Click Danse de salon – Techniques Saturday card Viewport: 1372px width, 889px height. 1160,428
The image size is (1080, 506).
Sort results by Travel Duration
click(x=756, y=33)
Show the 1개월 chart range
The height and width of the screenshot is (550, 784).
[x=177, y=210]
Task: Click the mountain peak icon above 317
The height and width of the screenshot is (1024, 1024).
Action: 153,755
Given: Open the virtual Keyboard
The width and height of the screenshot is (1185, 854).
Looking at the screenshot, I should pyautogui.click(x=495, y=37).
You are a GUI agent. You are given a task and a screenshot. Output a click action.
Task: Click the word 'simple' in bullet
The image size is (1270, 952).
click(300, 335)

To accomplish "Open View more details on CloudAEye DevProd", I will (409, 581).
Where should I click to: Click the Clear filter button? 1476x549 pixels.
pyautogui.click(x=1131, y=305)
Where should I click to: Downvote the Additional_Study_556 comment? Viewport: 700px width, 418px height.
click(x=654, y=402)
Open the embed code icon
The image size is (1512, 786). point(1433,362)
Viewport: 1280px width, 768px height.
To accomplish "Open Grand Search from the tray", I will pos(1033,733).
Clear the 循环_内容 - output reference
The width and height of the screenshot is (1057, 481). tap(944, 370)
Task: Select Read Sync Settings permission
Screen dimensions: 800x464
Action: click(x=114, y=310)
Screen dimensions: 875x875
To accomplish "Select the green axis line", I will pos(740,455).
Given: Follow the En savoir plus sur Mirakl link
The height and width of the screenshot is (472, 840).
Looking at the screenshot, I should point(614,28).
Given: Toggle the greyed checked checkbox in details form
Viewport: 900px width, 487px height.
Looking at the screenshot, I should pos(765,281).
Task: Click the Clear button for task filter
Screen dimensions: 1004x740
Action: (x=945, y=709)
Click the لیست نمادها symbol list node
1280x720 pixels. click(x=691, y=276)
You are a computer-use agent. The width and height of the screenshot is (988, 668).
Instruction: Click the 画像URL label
◇ ◇ ◇ ◇ ◇
→ **Problem statement**: Return, from the data above, each line in which the string "Select" appears.

→ **Final answer**:
Task: Select Read Sync Settings permission
To accomplish "Select the green axis line", I will pos(740,455).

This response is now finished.